Records contained in a dataset:

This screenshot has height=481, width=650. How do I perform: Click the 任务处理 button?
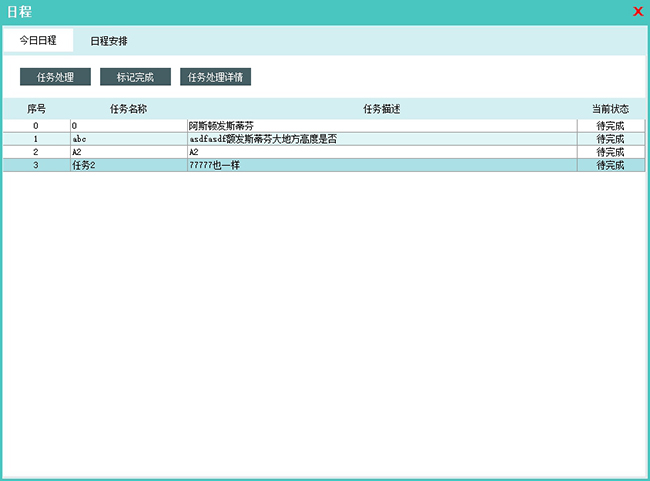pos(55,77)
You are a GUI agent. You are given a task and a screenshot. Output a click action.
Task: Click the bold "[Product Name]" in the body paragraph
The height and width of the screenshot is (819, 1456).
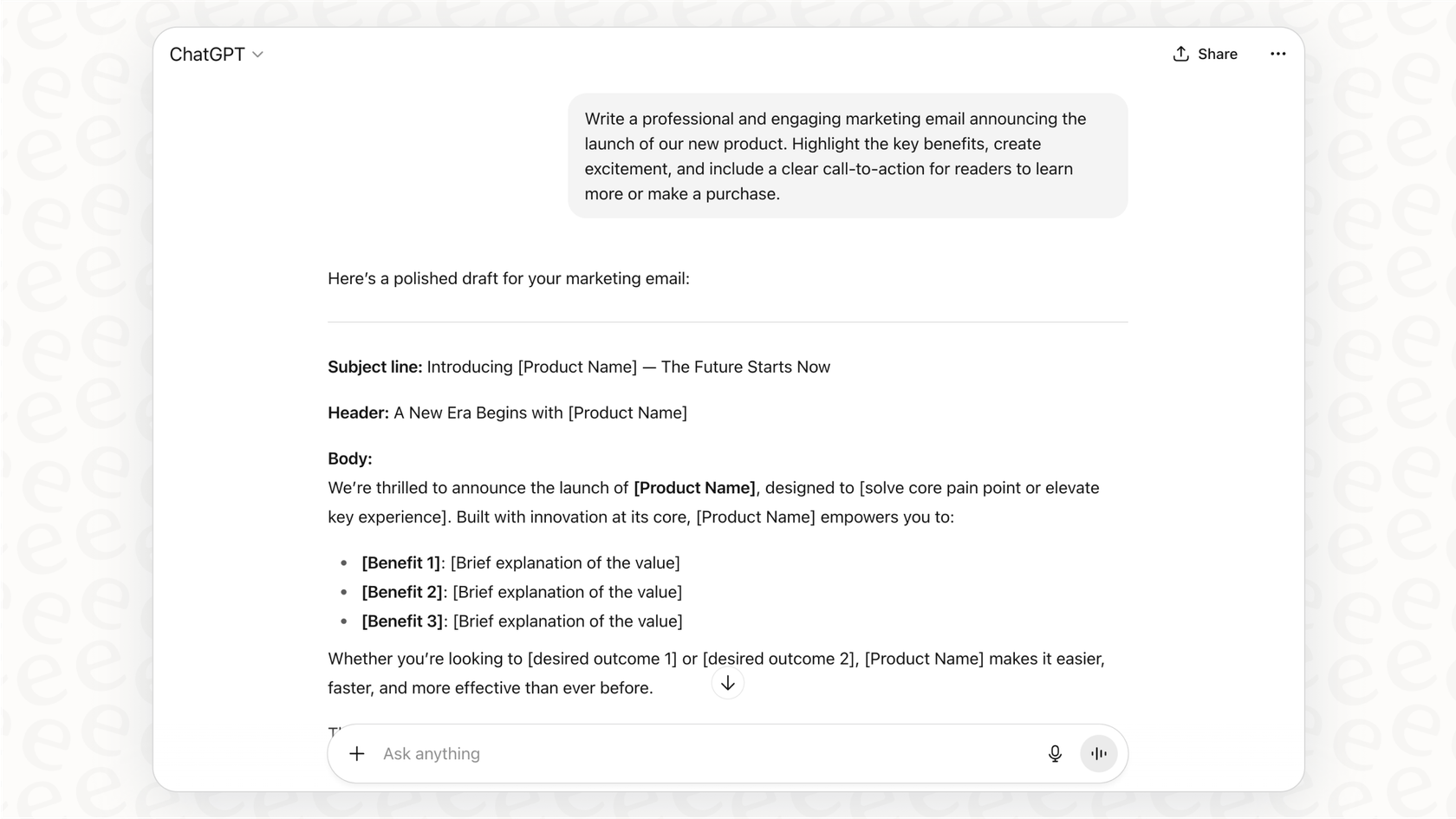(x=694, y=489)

ACTIVITY: Reproduce every record exactly; images stay out.

EXPECTED ANSWER:
This screenshot has height=481, width=650. How do I perform: Click the 任务处理 button?
pos(55,77)
You are a GUI agent. You are given a task and a screenshot. Output a click action.
Task: Click the bold "[Product Name]" in the body paragraph
The height and width of the screenshot is (819, 1456).
(x=694, y=489)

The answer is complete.